**Work order:** From the line containing "Where should I" through the last line of the records below, each line is to be repeated exactly; pictures are to be omitted.
::::::
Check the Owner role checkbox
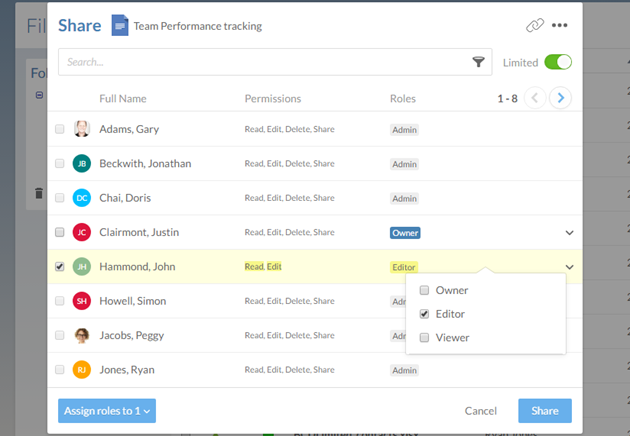The height and width of the screenshot is (436, 630). point(425,291)
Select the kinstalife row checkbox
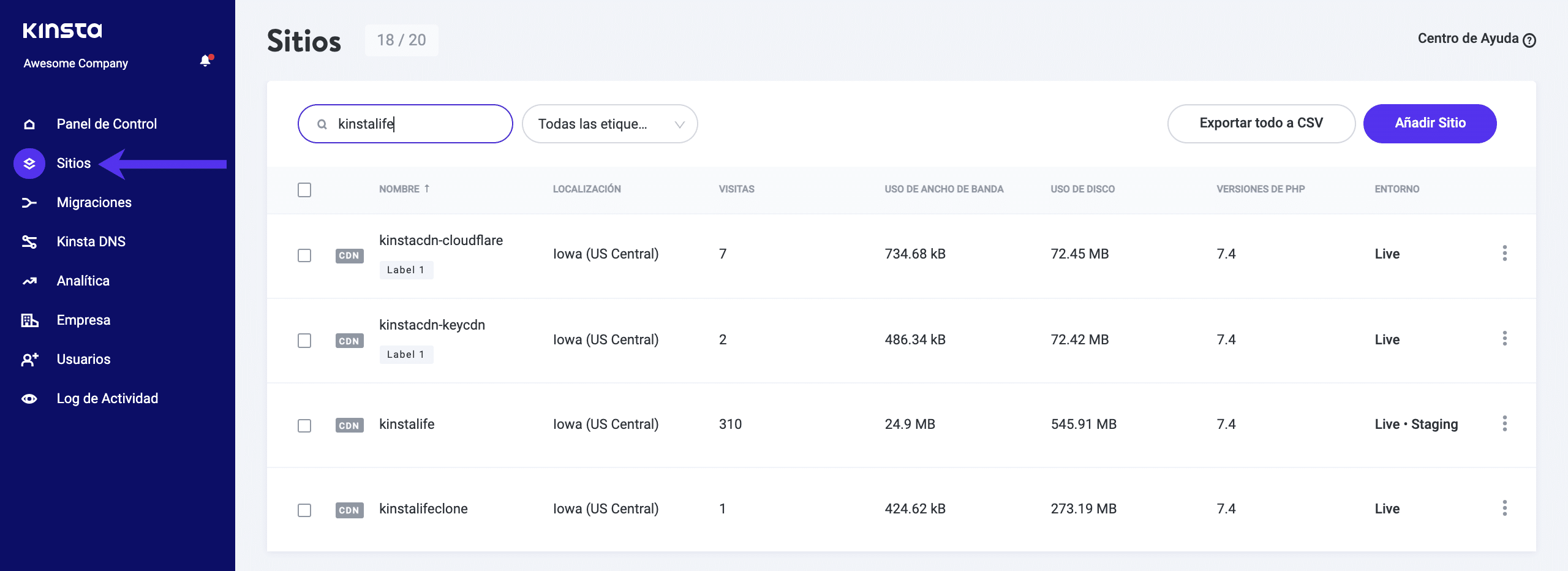This screenshot has width=1568, height=571. pyautogui.click(x=304, y=425)
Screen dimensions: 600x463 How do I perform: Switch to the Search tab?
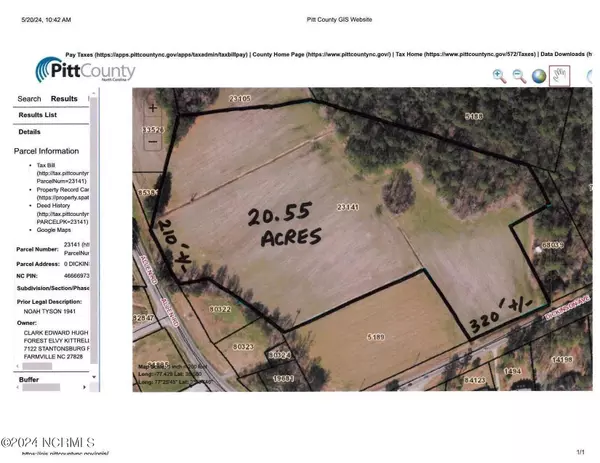(29, 99)
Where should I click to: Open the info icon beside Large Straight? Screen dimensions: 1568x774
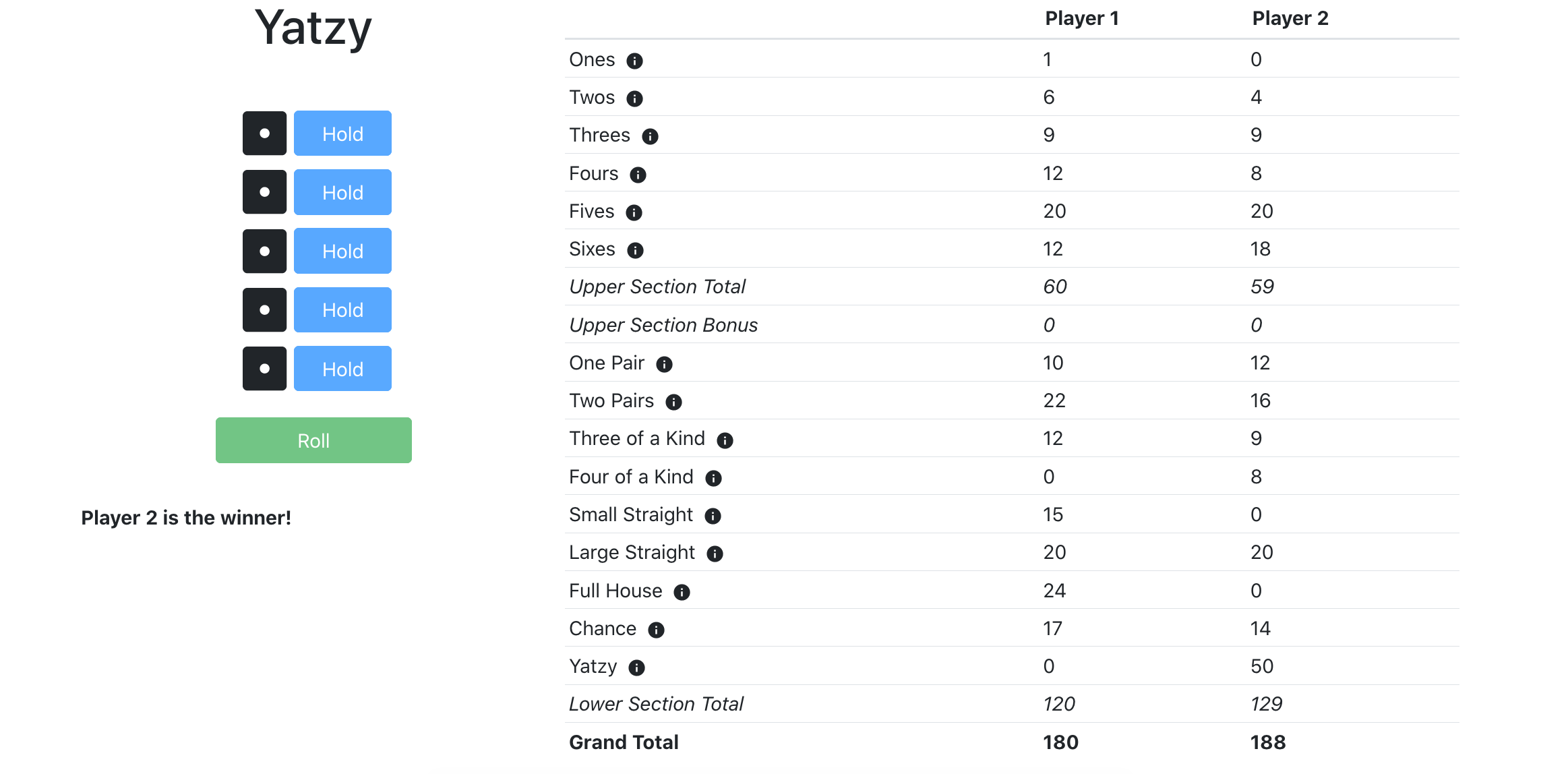click(x=715, y=554)
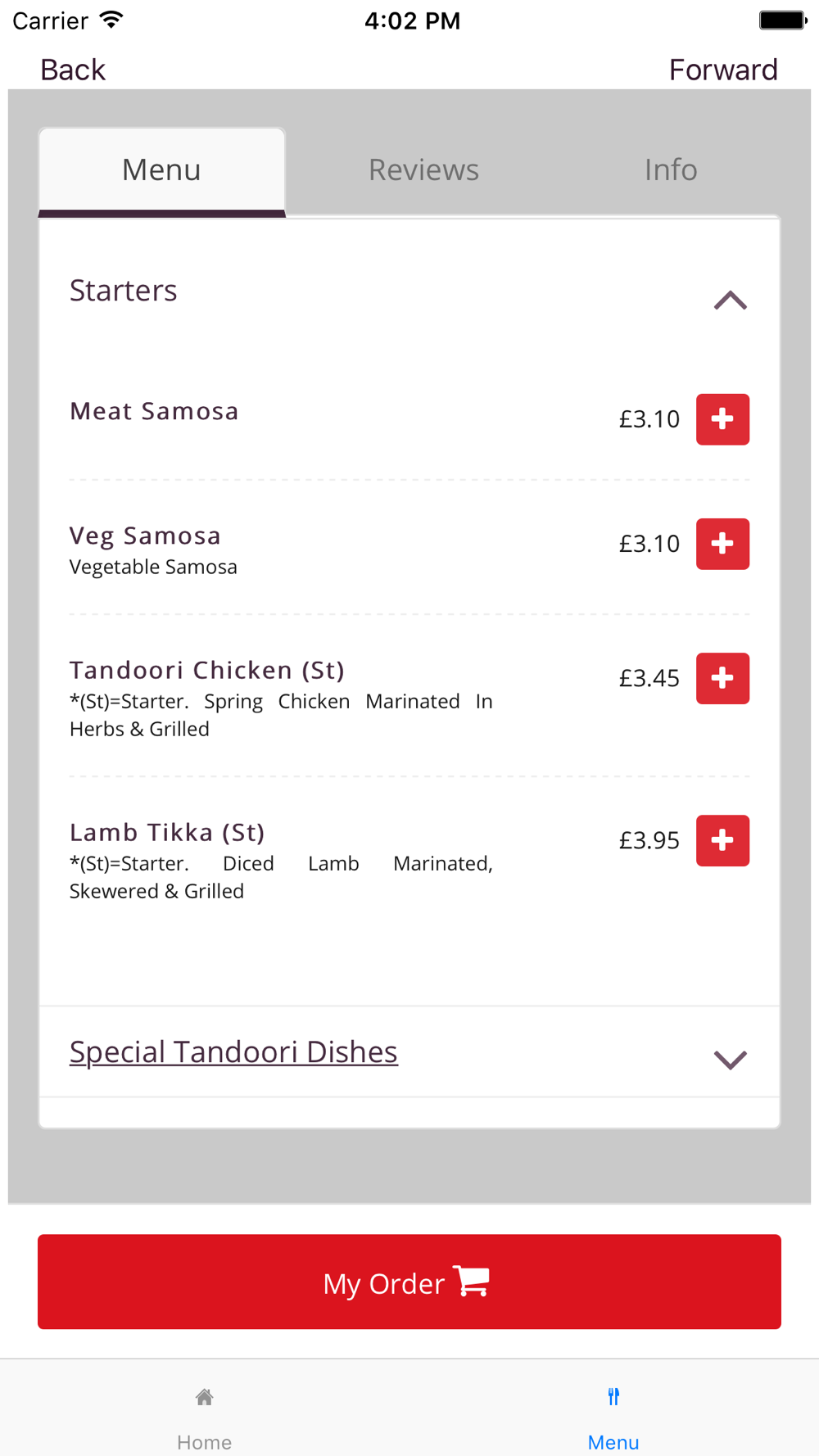This screenshot has height=1456, width=819.
Task: Open the Special Tandoori Dishes link
Action: tap(233, 1052)
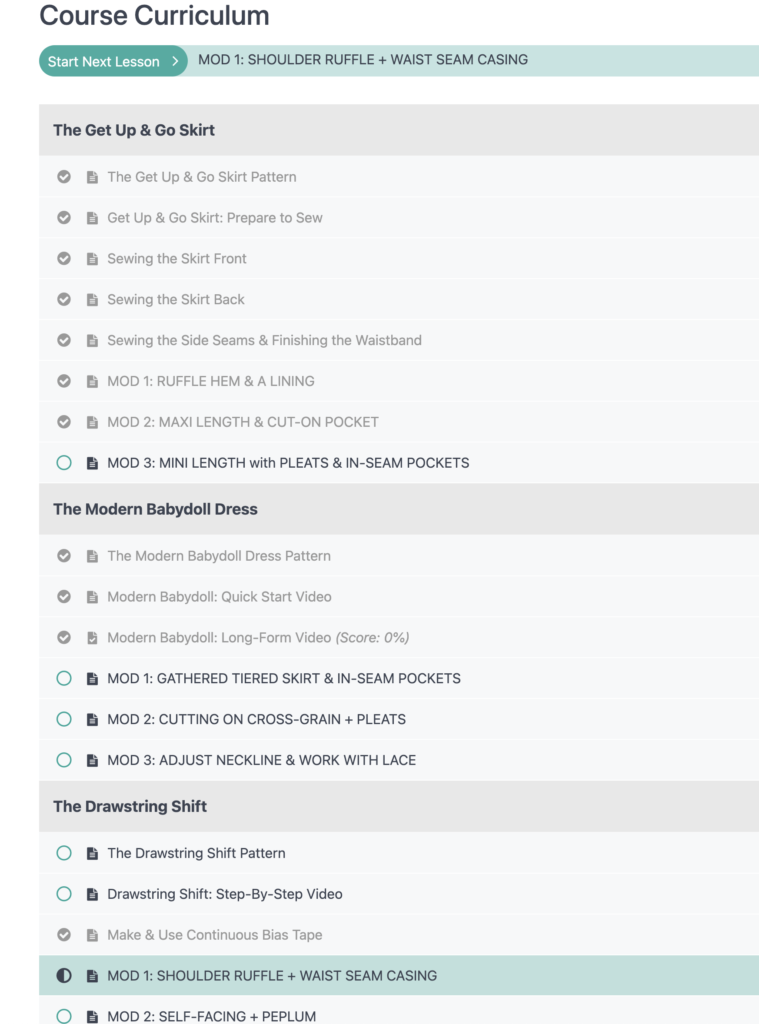Toggle empty circle for MOD 1: GATHERED TIERED SKIRT
The height and width of the screenshot is (1024, 759).
(x=64, y=679)
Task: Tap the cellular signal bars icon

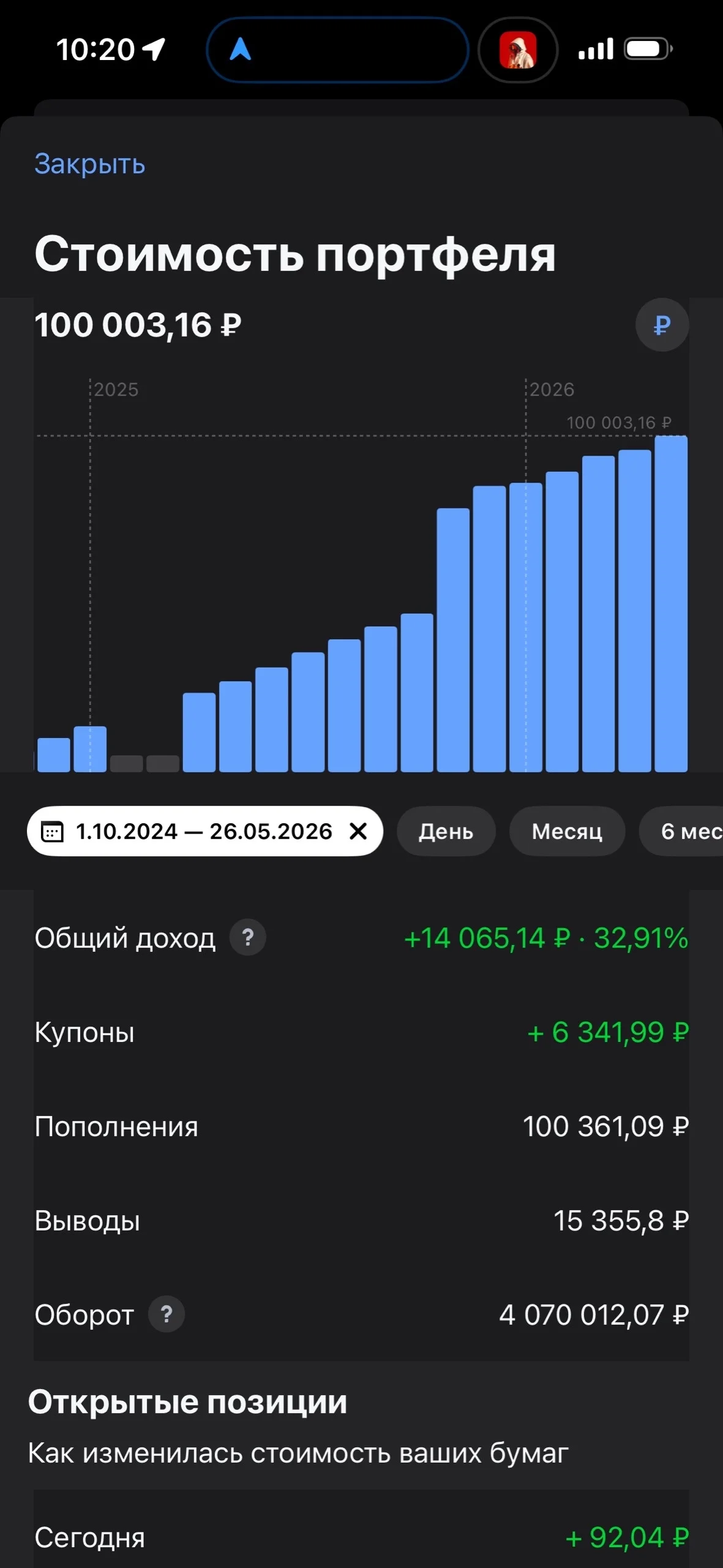Action: click(x=596, y=49)
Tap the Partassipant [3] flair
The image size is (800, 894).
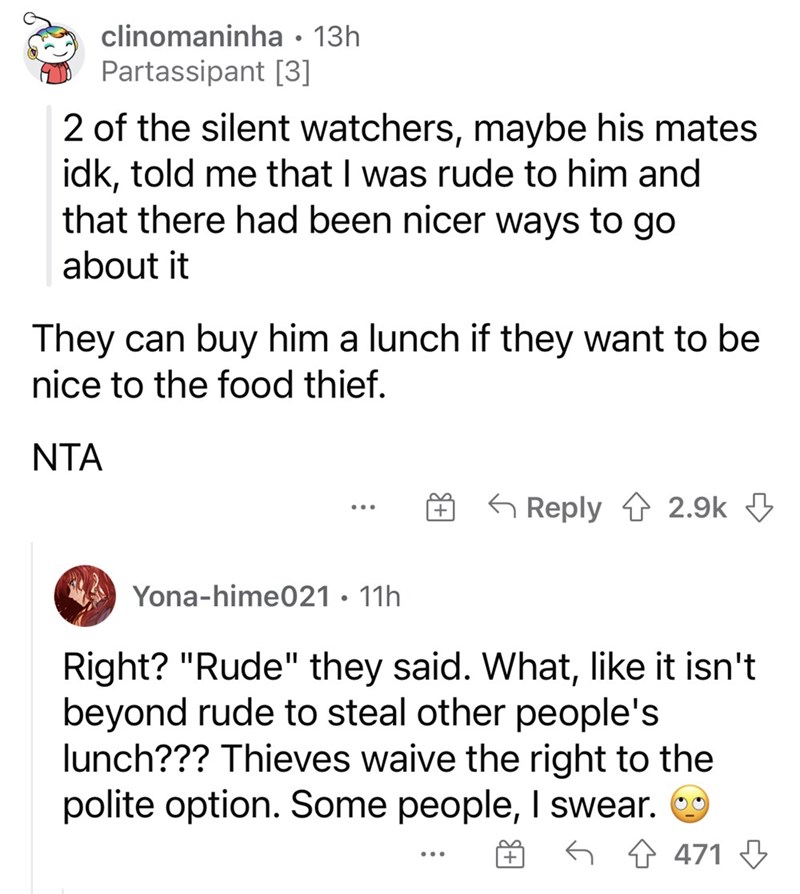coord(205,71)
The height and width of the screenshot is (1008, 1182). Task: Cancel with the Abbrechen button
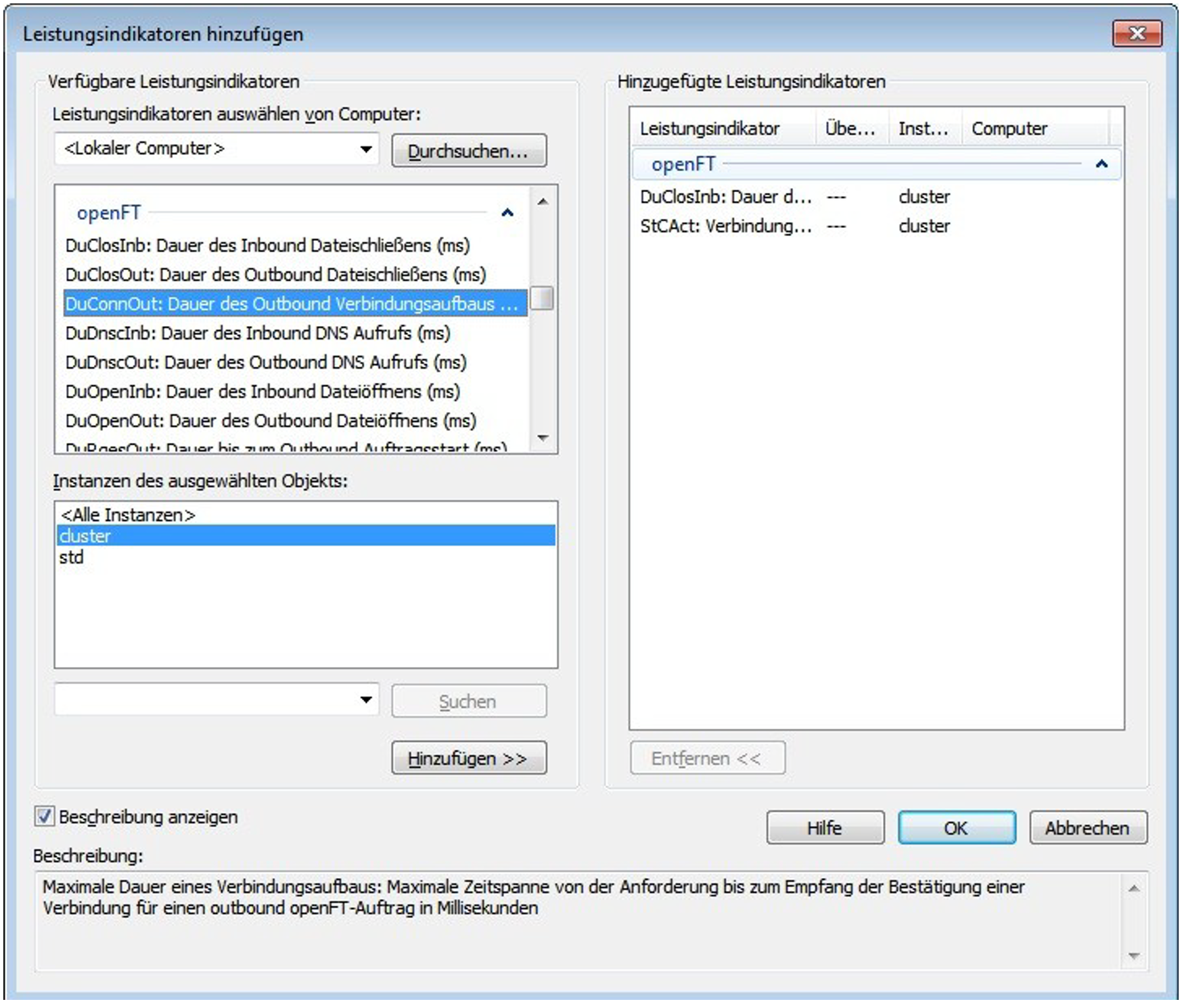1087,828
::::::
**Answer to this task:**
Where should I click to: Open the info icon beside Large Straight? Screen dimensions: 1568x774
click(x=715, y=554)
This screenshot has height=1456, width=819.
Task: Open the Special Tandoori Dishes link
Action: tap(233, 1052)
Toggle empty circle for MOD 1: GATHERED TIERED SKIRT
The height and width of the screenshot is (1024, 759).
(x=64, y=679)
Task: Tap the cellular signal bars icon

Action: click(x=596, y=49)
Tap the Partassipant [3] flair
The image size is (800, 894).
coord(205,71)
The height and width of the screenshot is (1008, 1182). Task: Cancel with the Abbrechen button
1087,828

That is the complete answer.